The one-party state has been historically secretive about its internal goings-on, and there are some who view Díaz Canel’s long-telegraphed ascension as a cause for concern. Many wonder how democratic the future of a Castro-less Cuba can be, with a single party maintaining power over the country. Couple the party’s secretive nature with its robust intelligence and military doctrines—Cuba possesses by far the most capable intelligence service in Latin America—and many speculate that there may be more behind the public appearances than many outsiders see. But the mild modernizations that Díaz Canel wishes to introduce could be a signal that he will be more than a state puppet. The vice president has made clear that he intends to modernize Cuba’s state-run media as well as the country’s lagging Internet access.
While not a particularly potent shot in the arm, these modernizations could breathe new life into the faltering Cuban economy—which has been in crisis for at least two years. Various factors contribute to the worsening situation, but much is tied to the decline of its most recent patron state, Venezuela. Through the Petrocaribe instrument, Venezuela has supplied Cuba with oil supplies at a discounted rate for years. With Venezuela currently in full-blown political crisis, it has been unable to maintain this program—lowering the amount of cheap oil received by Cuba. This further hurts the Cuban economy as one of its exports is refined petroleum.

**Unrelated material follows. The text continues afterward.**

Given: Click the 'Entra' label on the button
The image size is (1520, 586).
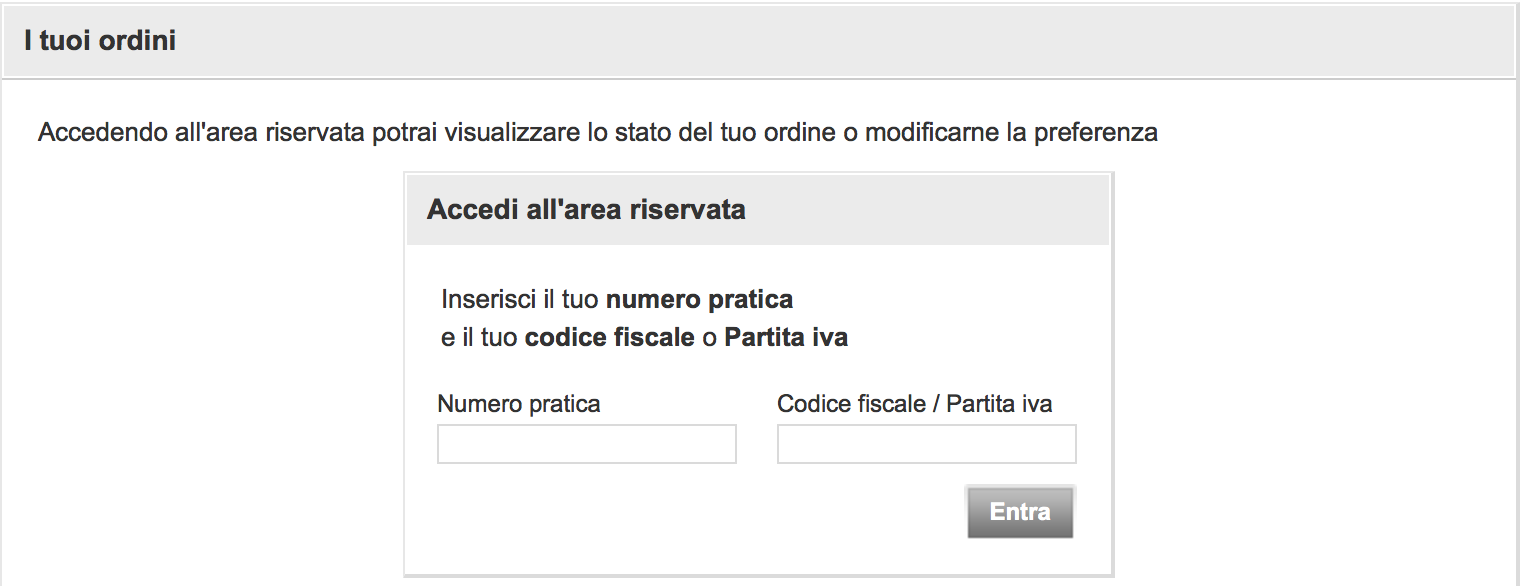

Its various exports, which include sugar, tobacco, petroleum, liquor and nickel mattes, have paled in the sheer quantity of its imports—US$1.4 billion compared to $6.2 billion in 2015 —which has resulted in a protracted negative trade balance. A weak industrial sector provides no respite from the faltering economy as the manufacturing sector has consecutively dropped since 2012.
Much has to do with the complicated currency situation that further complicates trade with Cuba. The country operates with two currencies: one Cuban peso for use by citizens, and a convertible peso valued at 24 times the price for foreign trade, tourism and the private sector. This creates a logistical nightmare for foreign firms looking to invest in the newly opened country.
The country’s approach to entrepreneurship also complicates conditions. The Cuban government allows only 201 types of activity for Cubans to register as “self-employed”. On the other end, American importers can do business only with independent Cuban entrepreneurs. This creates an enormous bureaucratic barrier for the swathes of Cubans who are now self-employed—especially since Cuba’s largest exports come from the service economy in the form of healthcare and doctors. In fact, the Harvard Business Review suggests that the level of Cuban investment in human capital through education and training rivals that of much of the Western world. This is an untapped source of public revenue for a government clearly struggling for cash and credit
All of these areas are in desperate need of reform. However, the Cuban single-party system will likely not allow for sweeping modernizations from the new president. The fact that Castro will remain in government under a different capacity suggests that he may run some aspects from behind the scenes, which paints a picture reminiscent of the Ayatollah in post-revolutionary Iran. Nonetheless, investors and analysts should not expect too drastic a change from the new Cuban president. With US President Donald Trump reversing much of the rapprochement made between his predecessor, Barack Obama, and Raúl Castro, the impetus for change has begun to wane. The future looks like a small step in the right direction—if only slightly.